You’re certainly not saying that commerce ought to stop because it spreads diseases—protectionism is not the answer. In fact, the paranoia of more “advanced” countries often had responses that were damaging. How are some ways we can improve our public-health regulations?
I’m definitely not saying that commerce ought to stop. Apart from anything else, protectionism would be ruinous to developing countries. Inevitably, however, the effects of trade are not wholly good. Damage can be done to traditional industries and communities which we may value for cultural reasons. Governments ought to take such matters seriously and provide safeguards where these are compatible with international treaties. The same goes for public health. Public health is, and always has been, political. Decisions about how best to safeguard health usually involve a compromise: between commerce and protection, between the public good and individual liberties, between domestic priorities and international expectations.

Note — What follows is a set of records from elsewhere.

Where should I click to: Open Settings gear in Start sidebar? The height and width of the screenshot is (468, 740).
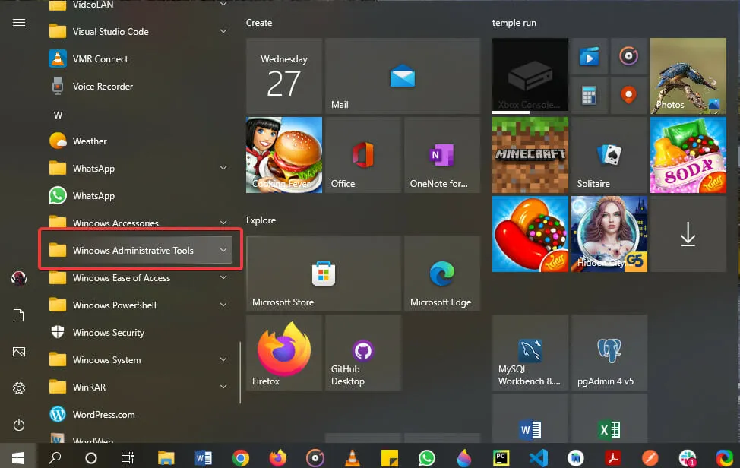(x=19, y=388)
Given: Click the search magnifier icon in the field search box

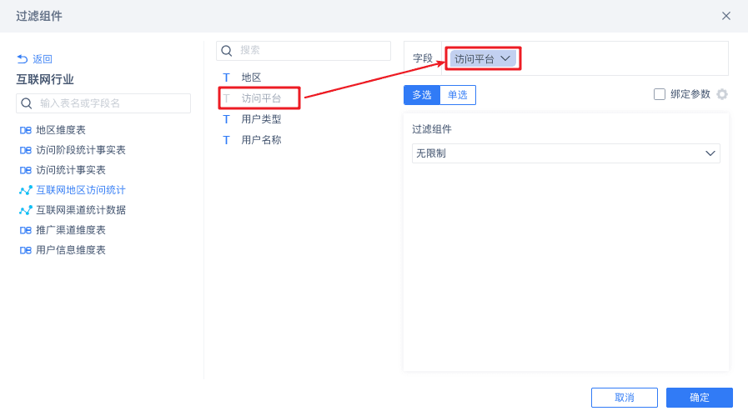Looking at the screenshot, I should click(x=226, y=51).
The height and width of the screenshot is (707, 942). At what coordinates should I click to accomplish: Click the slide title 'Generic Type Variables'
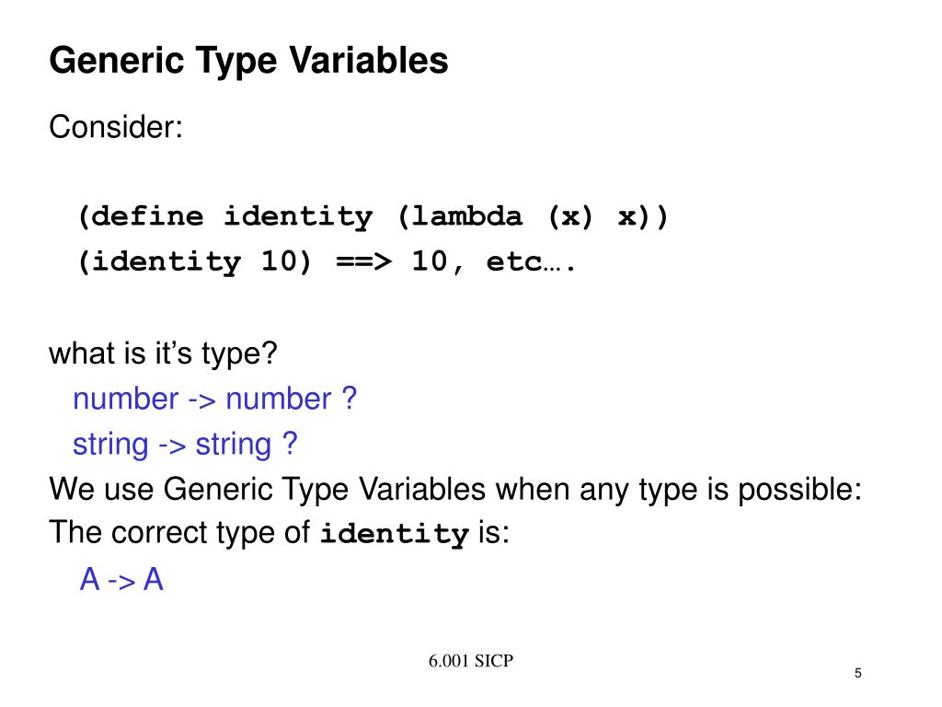click(248, 62)
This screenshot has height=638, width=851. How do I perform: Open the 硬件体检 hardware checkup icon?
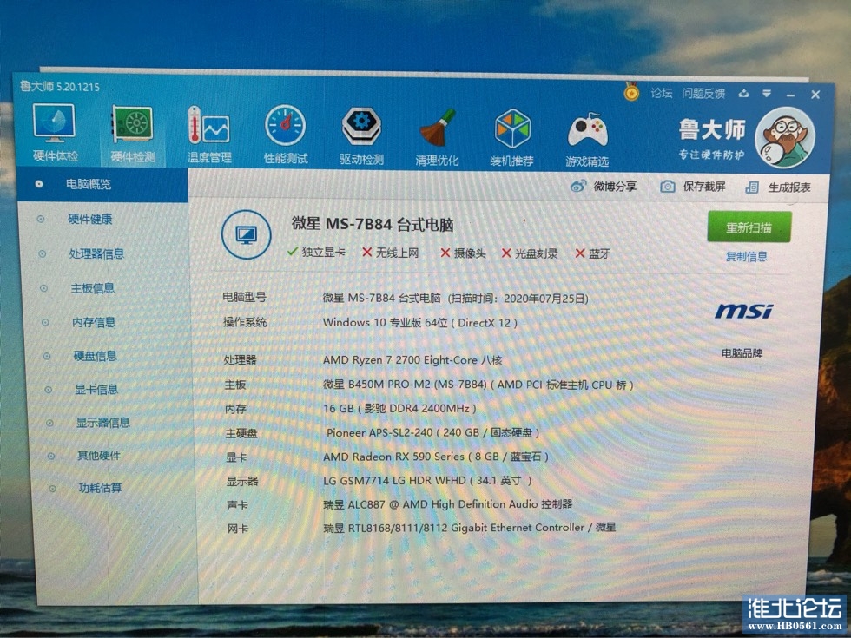[54, 125]
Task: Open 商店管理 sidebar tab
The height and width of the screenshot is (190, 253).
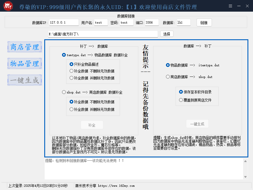Action: click(x=25, y=47)
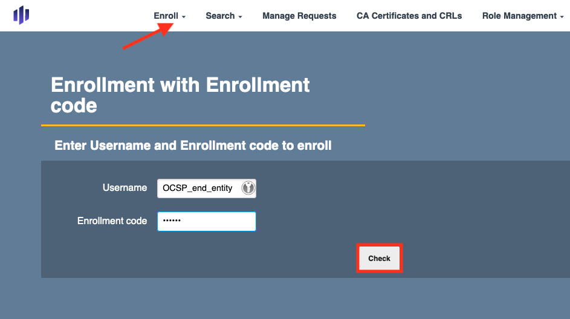Open the Role Management dropdown
This screenshot has width=570, height=319.
[519, 16]
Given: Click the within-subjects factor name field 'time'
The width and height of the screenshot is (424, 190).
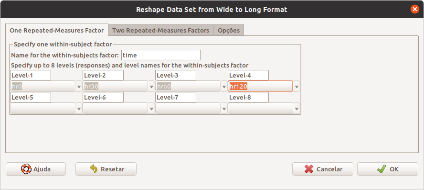Looking at the screenshot, I should click(x=161, y=55).
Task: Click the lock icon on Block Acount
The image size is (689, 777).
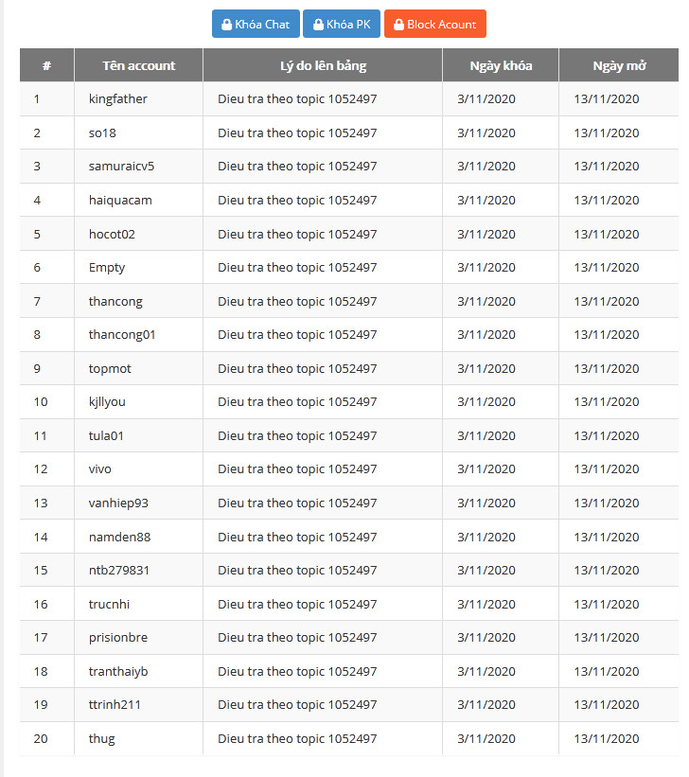Action: (399, 25)
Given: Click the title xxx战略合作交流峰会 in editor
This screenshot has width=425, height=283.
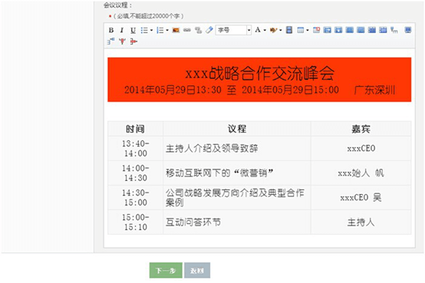Looking at the screenshot, I should [259, 73].
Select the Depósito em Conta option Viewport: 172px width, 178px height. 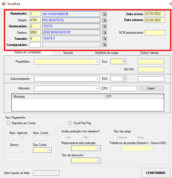pyautogui.click(x=8, y=123)
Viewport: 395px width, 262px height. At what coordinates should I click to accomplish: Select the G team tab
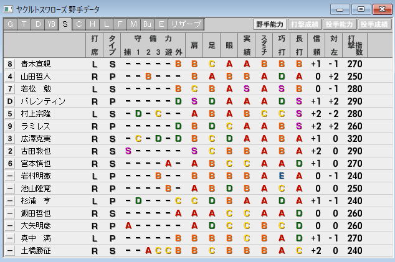[x=10, y=24]
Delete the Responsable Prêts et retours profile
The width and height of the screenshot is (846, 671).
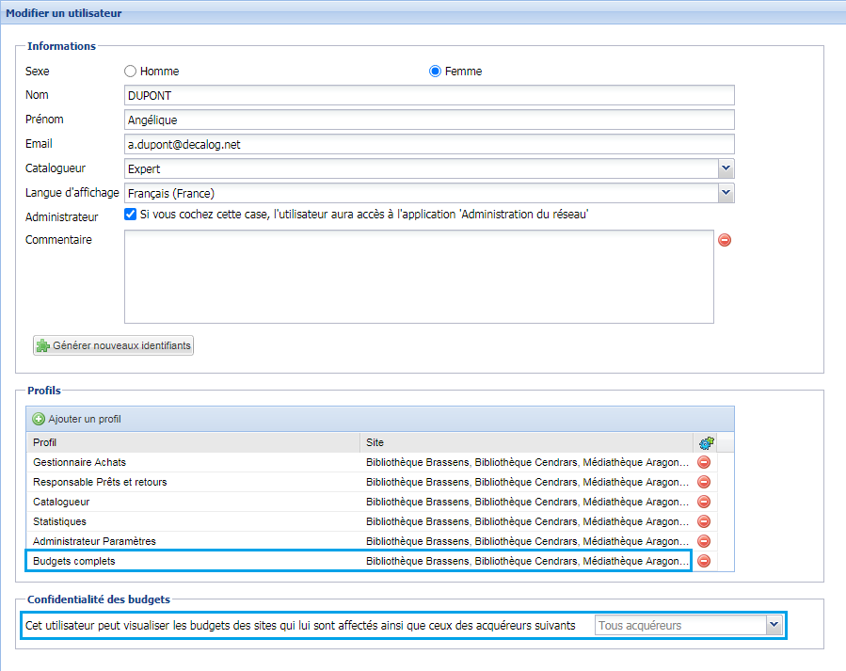[703, 482]
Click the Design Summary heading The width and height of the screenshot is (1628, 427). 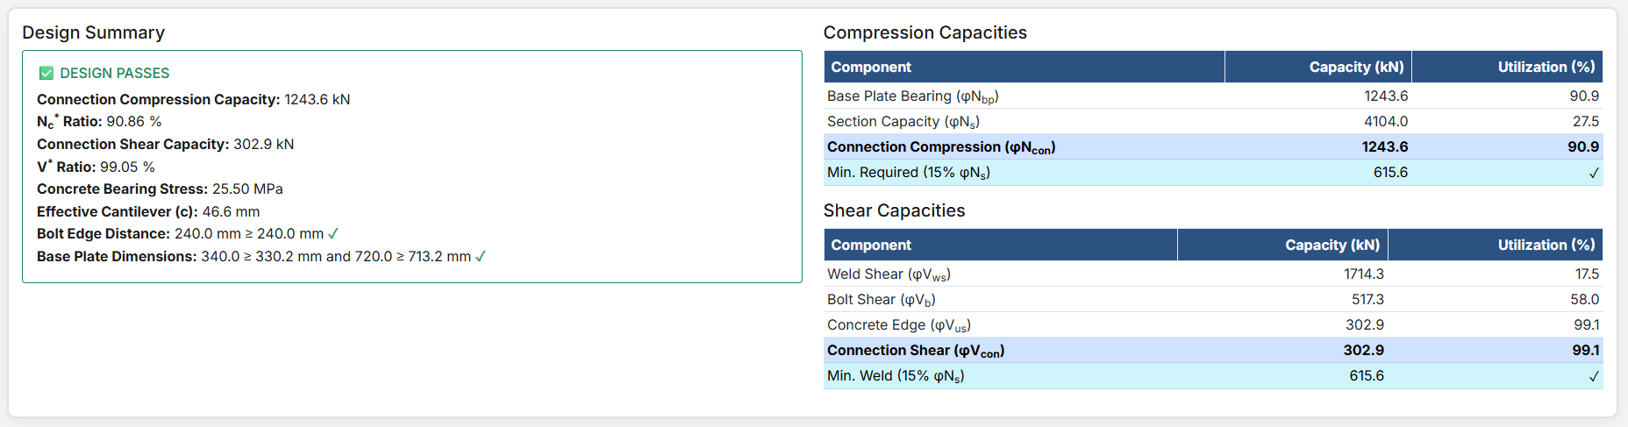tap(93, 32)
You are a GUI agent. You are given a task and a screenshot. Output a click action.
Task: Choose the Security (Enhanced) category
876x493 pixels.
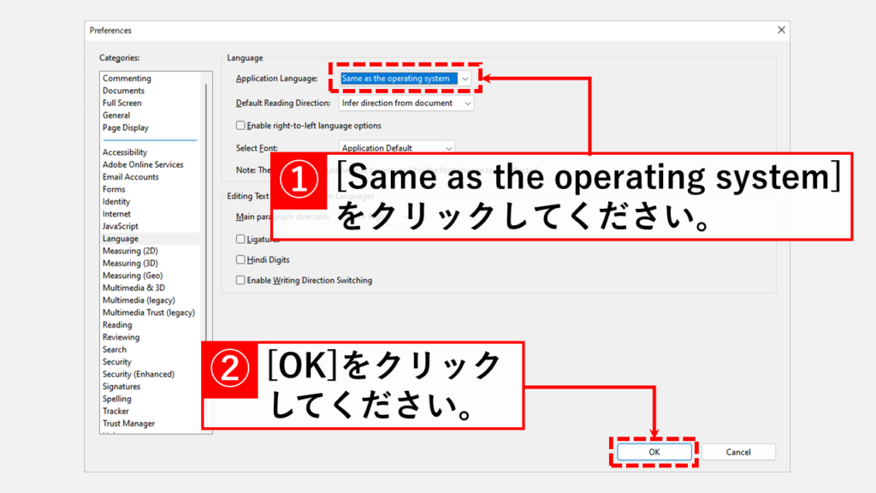click(139, 374)
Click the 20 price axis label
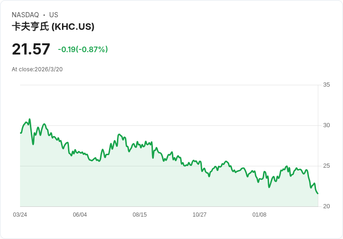 click(x=326, y=206)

But sometimes the balance is struck in such a way as to benefit a particular country, or more accurately producing interests in that country. Although international regulations exist to prevent these unfair practices, it can often take a long time to resolve trade disputes, and this has a disproportionately detrimental effect on small producers and poorer countries.
Can public health protection and free trade go hand in hand?
I believe that they can but there will always be a risk of infection. Essentially, two things are necessary to improve the safeguards we have now. The first is to rebalance preventive measures so that we pay as much attention to how diseases arise as to how they are transmitted. At present, we tend to focus too much on surveillance and quarantine and not enough, for example, on the methods used to rear animals. Poor hygiene and overcrowding in some farms requires serious attention; so too does the problem of antibiotic resistance, as highlighted recently by the director of the World Health Organization. The second thing which is necessary is tighter international regulation. The World Trade Organization does its best to enforce regulations like the sanitary and phytosanitatry agreement, but there are loopholes which are used to justify unnecessarily restrictive measures. The dispute-resolution process is also too protracted, and the sanctions against offending parties too lenient. However, there is no such thing as an infallible system. All we can do is reduce the likelihood that regulations will be abused by those who want curtail freedom of trade.